## THE DATA
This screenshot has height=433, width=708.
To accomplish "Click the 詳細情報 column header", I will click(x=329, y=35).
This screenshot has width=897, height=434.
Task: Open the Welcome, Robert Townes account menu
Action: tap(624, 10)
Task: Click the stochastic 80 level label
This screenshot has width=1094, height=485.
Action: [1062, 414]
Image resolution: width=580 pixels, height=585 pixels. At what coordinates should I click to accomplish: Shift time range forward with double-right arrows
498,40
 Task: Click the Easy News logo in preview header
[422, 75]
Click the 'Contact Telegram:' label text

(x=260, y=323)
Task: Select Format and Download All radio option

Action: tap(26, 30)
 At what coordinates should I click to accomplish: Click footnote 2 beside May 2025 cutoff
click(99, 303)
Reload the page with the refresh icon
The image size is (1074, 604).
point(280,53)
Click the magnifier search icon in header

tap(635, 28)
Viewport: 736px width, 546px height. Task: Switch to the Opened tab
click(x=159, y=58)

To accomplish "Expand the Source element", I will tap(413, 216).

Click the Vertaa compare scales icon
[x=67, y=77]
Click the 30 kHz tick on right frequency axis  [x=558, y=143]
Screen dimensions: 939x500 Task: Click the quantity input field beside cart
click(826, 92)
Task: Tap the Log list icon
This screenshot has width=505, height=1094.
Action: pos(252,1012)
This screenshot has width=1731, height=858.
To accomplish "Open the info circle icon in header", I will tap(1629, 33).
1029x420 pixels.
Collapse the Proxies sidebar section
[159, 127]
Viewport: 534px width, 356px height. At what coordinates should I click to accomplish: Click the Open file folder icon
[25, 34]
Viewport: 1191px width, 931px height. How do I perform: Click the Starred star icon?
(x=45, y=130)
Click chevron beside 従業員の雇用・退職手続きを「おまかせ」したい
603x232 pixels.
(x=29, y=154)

## PROBLEM STATEMENT
Take the line that contains "At what coordinates should I click to accomplish: Click footnote" and each line after it through the end of the records, and repeat them all exactly. Nothing else.

## SOLUTION FOR THIS EXERCISE
 At what coordinates should I click to accomplish: Click footnote 2 beside May 2025 cutoff
click(99, 303)
Reload the page with the refresh icon
The image size is (1074, 604).
point(280,53)
Click the magnifier search icon in header

tap(635, 28)
Viewport: 736px width, 546px height. Task: Switch to the Opened tab
click(x=159, y=58)

To accomplish "Expand the Source element", I will tap(413, 216).

Click the Vertaa compare scales icon
[x=67, y=77]
Click the 30 kHz tick on right frequency axis  [x=558, y=143]
Screen dimensions: 939x500 Task: Click the quantity input field beside cart
click(826, 92)
Task: Tap the Log list icon
This screenshot has width=505, height=1094.
Action: pos(252,1012)
This screenshot has width=1731, height=858.
To accomplish "Open the info circle icon in header", I will tap(1629, 33).
1029x420 pixels.
Collapse the Proxies sidebar section
[159, 127]
Viewport: 534px width, 356px height. At what coordinates should I click to accomplish: Click the Open file folder icon
[25, 34]
Viewport: 1191px width, 931px height. How do I perform: Click the Starred star icon?
(x=45, y=130)
Click chevron beside 従業員の雇用・退職手続きを「おまかせ」したい
603x232 pixels.
(x=29, y=154)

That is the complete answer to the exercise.